4 神さまへの啖呵
『アーシュ』と呼ばれた少年は、申し訳なさそうに眉を下げた。
「ごめんね、姉が。怪我はない?」
「はい。大丈夫ですが…………まさか、第三王子殿下でいらっしゃいます?」
「うん」
ほんのりと微笑む目許は金色の睫毛に縁取られた、深い海のような紺碧の瞳。ビスクドールみたいなミルク色の肌。少し削がれ始めたらしい柔らかみの残る輪郭には、少年期特有のストイックさがある。
細められたまなざしに、視界の端でサリィがぼぅっとするのが見えた。
あぁ。今生も、彼の人たらしは健在……
それでも。
す、と瞳を伏せたヨルナは淑やかに公爵家令嬢にふさわしい礼をとった。染まる頬を見られぬよう、声が震えぬように、つとめて平静を保つ。
「どうやら、知らぬ間に姉姫様のご不興を買ってしまったように存じます。仲裁に入っていただけましたこと、誠に幸いでした。
――お招きいただけた茶会よりも先だってのご拝謁、光栄にございます。アストラッド殿下」
「……っ! も、申し訳ありません殿下。失礼を」
サリィも慌てて上体を傾げ、低く頭を垂れる。アストラッドは「いいよ」と、鷹揚に頷いた。
どきん、どきんと胸がうるさい。顔を上げられない。
薔薇色の絨毯に落とした視界に、ふいに手袋をはめた手が差し出された。動揺を隠して右手を重ねる。すると。
「!」
見た目の印象よりもしっかりとした両手で、手指全体を包まれていた。
驚いて、跳ねるように見上げると、ごく近い位置から尊顔を仰いでしまう。
かぁぁ……っと血が昇る。まちがいない。赤面してしまった。
本日、御年十五を迎える王子はヨルナの手の甲に唇で触れた。
それから悪戯そうに片目を瞑り、人差し指を口許に当ててみせる。
「姉上と私が決まりごとを破ってここに来たことは、どうか秘密にしてね。ヨルナ嬢」
「……はい」
もうだめ。麗しすぎて何も喋れない。
忙しく瞬き、こくこくと頷く小柄な少女にもう一度あでやかに微笑むと、王子も先ほどのロザリンド同様、数歩下がって存在ごとかき消えた。
しん、と室内が静まる。
サリィが呆然と口をひらいた。
「ヨルナ様、あれ」
「……そうねサリィ。正真正銘“王家の魔法”だった。空間魔法。凄いよね……」
いたって冷静に返しつつ、二重の意味で意識を奪われた。
――ゼローナ直系王族のみに伝わる空間魔法。その、危険なほどの鮮やかさに。
世界中どこを見ても、彼らしか持ち得ない奇跡の技は珍重され、ときに他国からも狙われた。幾度も戦争を仕掛けられ、そのたびはね退け続けたのもまた、かの魔法によるところが大きい。

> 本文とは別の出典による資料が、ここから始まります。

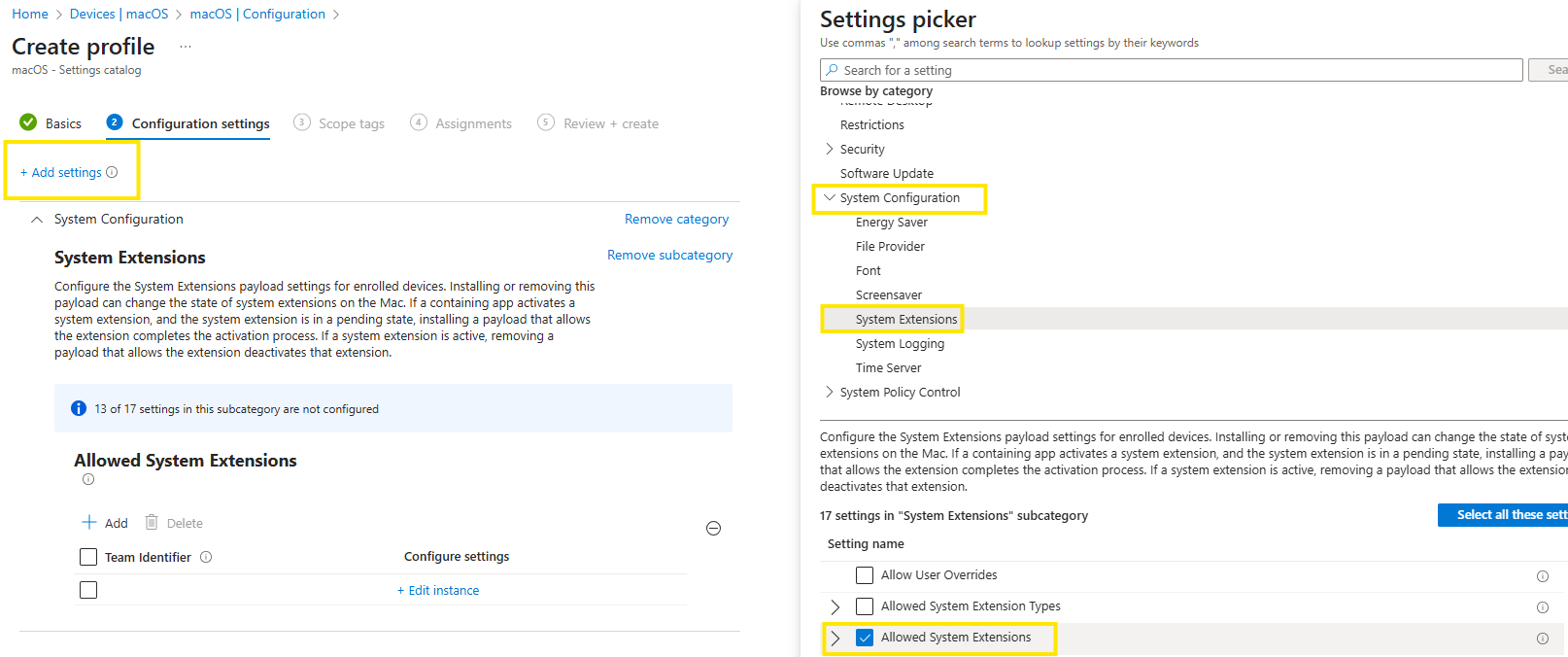The image size is (1568, 657).
Task: Click the Edit instance link
Action: pyautogui.click(x=438, y=590)
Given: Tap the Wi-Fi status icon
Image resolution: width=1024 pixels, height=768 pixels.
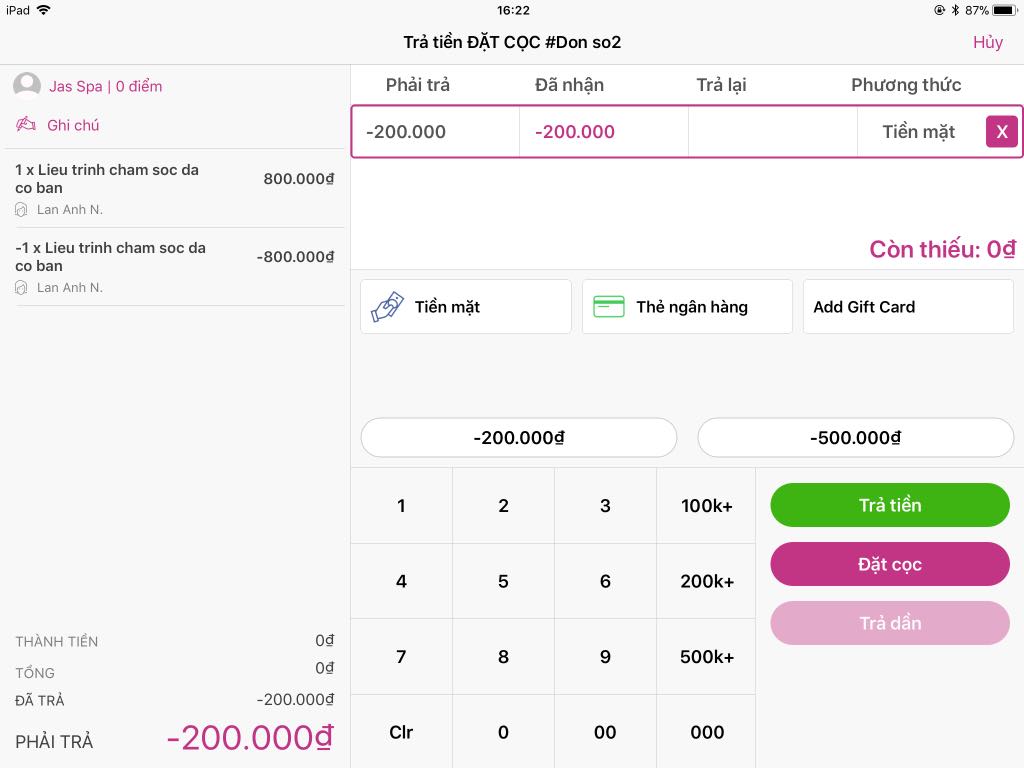Looking at the screenshot, I should click(43, 10).
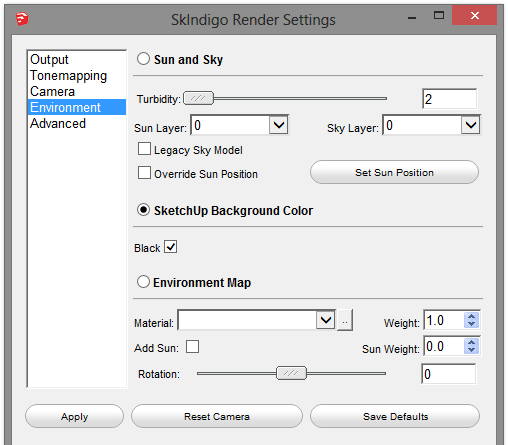Open the Camera settings in sidebar list
The width and height of the screenshot is (508, 445).
[x=52, y=92]
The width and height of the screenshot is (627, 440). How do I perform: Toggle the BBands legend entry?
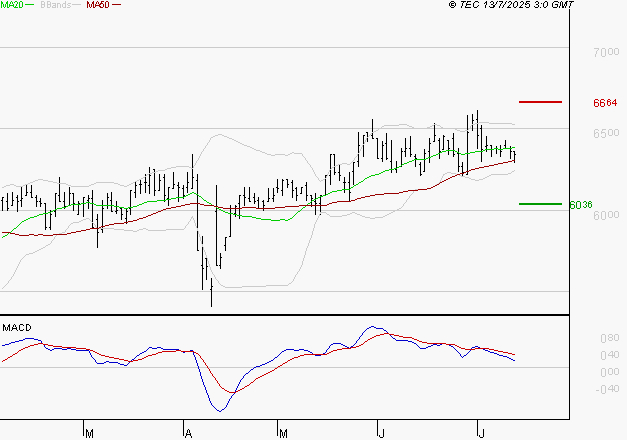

ゼローナが得た大きな国土は、打って出た成果ではない。守り、返り討ちにした結果なのだ。
大きすぎる権力を与えられた公爵家や、他の貴族が謀反を起こさないのも理由がある。実質的な意味で、誰も王家の人間を害することなどできないとわかっているから。
そして、あと一つ。
(なんで)
ヨルナは俯き、顔をしかめた。
膨らみ始めた胸元を、ゆるく握った拳で押さえる。つらい。どうして。
――齢十二。恋を知るのはまだあとでも良かった気がした。考えるよりも先に惹かれてしまった事実に打ちのめされる。
今生も、絶対に高望みなんてしない。
きっと、あのとき添い遂げられなかった姫君を探し出して、お幸せに。
きつく眉根を寄せるヨルナは、ちらり、と脳裏を掠めた記憶――やれやれと首を横に振る、やたらと人間くさい翁姿の主神に対し、啖呵を切った。